This paper aims to examine why WTO members, with specific national interests due to economic reasons, agree to take part in coalitions in order to influence the conduct of trade negotiations. The approach is not traditional, as we test the economic impact of a large set of scenarios on each country or trading zone. The object is to identify for which countries a coalition is beneficial, and why. Then an estimation of the margins of negotiation for the Doha Development Round is conducted.
Using the MIRAGE model (CEPII), 128 trade liberalisation scenarios are assessed. These scenarios results from the combining of various liberalisation formulas, the application, or not, of Special and Differentiated Treatment, of a sector-based or a global approach and are based on the Macmaps HS6-database (CEPII & ITC). Moreover, a hierarchy of solutions is drawn for each country and each trading zone. It allows for an estimation of the room for manoeuvre in the conduct of multilateral negotiations.

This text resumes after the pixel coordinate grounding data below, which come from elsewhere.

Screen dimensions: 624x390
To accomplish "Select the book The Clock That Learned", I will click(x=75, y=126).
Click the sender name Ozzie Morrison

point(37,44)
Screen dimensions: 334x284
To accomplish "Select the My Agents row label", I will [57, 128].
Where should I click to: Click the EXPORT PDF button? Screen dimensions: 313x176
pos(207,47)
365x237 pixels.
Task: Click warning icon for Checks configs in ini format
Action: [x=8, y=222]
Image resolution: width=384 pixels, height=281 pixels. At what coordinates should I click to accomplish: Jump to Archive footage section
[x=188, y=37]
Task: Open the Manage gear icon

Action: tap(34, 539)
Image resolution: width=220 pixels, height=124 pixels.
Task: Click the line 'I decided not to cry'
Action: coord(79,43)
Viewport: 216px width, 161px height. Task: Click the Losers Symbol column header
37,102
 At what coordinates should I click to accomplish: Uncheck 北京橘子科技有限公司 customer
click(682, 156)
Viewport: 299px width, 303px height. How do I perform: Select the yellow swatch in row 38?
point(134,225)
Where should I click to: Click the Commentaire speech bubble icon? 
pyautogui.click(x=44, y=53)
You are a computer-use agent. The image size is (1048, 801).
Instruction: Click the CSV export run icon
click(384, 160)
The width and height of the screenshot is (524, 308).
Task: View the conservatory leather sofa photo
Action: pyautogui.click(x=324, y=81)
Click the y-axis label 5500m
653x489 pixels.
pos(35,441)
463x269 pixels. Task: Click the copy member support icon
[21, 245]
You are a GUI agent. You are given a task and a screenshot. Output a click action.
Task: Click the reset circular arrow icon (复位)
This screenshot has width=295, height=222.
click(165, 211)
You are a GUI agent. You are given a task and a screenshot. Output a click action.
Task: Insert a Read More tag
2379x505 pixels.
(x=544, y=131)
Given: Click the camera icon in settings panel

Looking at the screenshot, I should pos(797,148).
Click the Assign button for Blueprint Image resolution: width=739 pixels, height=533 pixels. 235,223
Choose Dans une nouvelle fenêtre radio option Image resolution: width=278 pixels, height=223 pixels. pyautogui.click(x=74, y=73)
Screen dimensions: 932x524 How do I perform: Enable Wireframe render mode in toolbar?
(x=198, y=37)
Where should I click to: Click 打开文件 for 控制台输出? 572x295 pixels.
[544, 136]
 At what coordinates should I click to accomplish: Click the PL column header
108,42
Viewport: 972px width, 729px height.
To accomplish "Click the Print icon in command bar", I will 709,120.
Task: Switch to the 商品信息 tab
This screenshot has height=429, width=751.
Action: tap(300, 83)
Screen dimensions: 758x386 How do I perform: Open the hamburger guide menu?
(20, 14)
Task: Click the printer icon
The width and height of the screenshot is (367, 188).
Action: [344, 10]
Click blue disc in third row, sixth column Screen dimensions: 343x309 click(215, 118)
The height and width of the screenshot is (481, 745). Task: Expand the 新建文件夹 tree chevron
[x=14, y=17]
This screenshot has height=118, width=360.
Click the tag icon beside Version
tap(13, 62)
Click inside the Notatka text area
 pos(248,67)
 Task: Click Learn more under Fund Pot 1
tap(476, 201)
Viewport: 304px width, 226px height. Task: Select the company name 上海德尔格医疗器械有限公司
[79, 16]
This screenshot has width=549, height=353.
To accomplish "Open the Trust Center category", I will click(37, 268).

Two methodological issues are fundamental :
- the multinational model is applied on a consistent geographical and sector breakdown, with respect to the object of the study. Group of countries are constituted on the basis of identical preferential access, trade specialization and geographical and product structure of their exports. Some key sectors are also identified: cereals, meat, dairy products, sugar, textile, apparel…
- A precise definition of national interests is also an important issue. Traditional criteria (GDP, sector output, factors remunerations, exports…) are examined. The study stresses the importance of an indicator which combines political and economic motivations of negotiators. The economic motivation is tackled by the evolution of national exports, while the political aspect is formalized by minimizing the sum of the squared job losses (in relative terms and by sector).

Finally, the simulations make it possible to characterize the key elements of the negotiations and stress the best way to reach a global compromise.


Resource Details (Export Citation) GTAP Keywords
Category: 2004 Conference Paper
Status: Published
By/In: Presented at the 7th Annual Conference on Global Economic Analysis, Washington DC, USA
Date: 2004
Version:
Created: Laborde, D. (5/13/2004)
Updated: Laborde, D. (5/13/2004)
Visits: 2,746
No keywords have been specified.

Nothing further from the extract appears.